El futuro del sector de la automoción no solo se juega en los concesionarios ni en las fábricas. Hay otro actor clave que, aunque a veces pase desapercibido, será uno de los grandes beneficiados de los cambios que se avecinan: el taller. La evolución del parque móvil, el encarecimiento de los recambios y la lenta llegada del coche eléctrico dibujan un escenario en el que el negocio de la reparación tendrá más trabajo que nunca.
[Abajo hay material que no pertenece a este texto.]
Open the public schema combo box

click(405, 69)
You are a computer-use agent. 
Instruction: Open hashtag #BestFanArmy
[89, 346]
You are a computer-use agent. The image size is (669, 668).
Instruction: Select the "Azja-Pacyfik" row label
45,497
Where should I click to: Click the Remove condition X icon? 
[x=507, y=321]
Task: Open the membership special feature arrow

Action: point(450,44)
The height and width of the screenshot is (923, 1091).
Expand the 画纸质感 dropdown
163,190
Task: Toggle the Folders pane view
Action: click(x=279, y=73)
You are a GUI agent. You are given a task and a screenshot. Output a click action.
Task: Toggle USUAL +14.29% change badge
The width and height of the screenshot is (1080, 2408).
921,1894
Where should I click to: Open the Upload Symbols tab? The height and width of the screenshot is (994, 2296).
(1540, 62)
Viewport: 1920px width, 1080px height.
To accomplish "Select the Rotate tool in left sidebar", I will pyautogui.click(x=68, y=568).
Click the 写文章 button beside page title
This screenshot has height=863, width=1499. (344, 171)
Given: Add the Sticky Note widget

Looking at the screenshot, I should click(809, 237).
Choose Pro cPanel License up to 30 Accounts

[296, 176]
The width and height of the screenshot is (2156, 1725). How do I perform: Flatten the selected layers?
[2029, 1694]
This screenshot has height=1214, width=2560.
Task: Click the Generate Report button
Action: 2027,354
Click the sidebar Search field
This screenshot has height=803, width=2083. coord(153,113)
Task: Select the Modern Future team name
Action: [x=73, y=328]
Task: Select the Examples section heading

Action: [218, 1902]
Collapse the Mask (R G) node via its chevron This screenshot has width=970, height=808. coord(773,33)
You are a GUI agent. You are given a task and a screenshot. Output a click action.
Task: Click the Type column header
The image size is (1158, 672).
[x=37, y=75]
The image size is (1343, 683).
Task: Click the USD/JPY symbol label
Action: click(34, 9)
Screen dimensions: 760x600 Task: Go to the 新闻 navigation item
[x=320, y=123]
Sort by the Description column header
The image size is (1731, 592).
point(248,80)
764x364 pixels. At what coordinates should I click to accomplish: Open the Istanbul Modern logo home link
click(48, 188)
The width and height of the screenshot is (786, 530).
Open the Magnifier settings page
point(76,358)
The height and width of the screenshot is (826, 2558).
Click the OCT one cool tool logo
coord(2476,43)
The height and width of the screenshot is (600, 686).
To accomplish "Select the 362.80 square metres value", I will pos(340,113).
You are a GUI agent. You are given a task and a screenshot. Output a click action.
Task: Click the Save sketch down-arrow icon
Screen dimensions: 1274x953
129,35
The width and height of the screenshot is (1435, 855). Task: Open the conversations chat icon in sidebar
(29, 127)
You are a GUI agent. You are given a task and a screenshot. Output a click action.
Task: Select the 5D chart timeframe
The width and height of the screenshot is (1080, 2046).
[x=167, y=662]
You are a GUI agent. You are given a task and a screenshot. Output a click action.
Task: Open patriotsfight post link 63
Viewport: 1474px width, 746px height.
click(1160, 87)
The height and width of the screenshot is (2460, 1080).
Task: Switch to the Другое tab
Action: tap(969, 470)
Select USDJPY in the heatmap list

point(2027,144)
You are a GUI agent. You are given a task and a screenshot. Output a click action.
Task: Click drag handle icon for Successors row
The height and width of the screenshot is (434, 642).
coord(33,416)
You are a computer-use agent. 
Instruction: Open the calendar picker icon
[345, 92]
Jorge, economista especializado en movilidad y mercados industriales, lo tiene claro: los talleres están de celebración. Los datos apuntan a que su facturación seguirá creciendo durante los próximos años, aunque ello no implique que será fácil ganar dinero. El volumen aumentará, pero también lo harán los costes, la complejidad técnica y la necesidad de personal cualificado.
1Más coches, más trabajo para el taller
Un factor que explica el optimismo del sector es el aumento constante del número de vehículos en circulación. Hoy en día, en España hay alrededor de 30 millones de turismos y vehículos comerciales, pero las previsiones indican que la cifra seguirá subiendo. Si se mantiene la tendencia actual, en poco más de una década rozará los 36 millones de unidades.
Ese crecimiento tiene un efecto directo sobre el negocio del taller. Más coches implican más revisiones, más averías y más operaciones de mantenimiento. Según estudios del sector, el número de reparaciones anuales aumentará en varios millones antes de 2035, lo que garantiza un volumen de trabajo constante a los talleres, incluso en un escenario de cambios tecnológicos.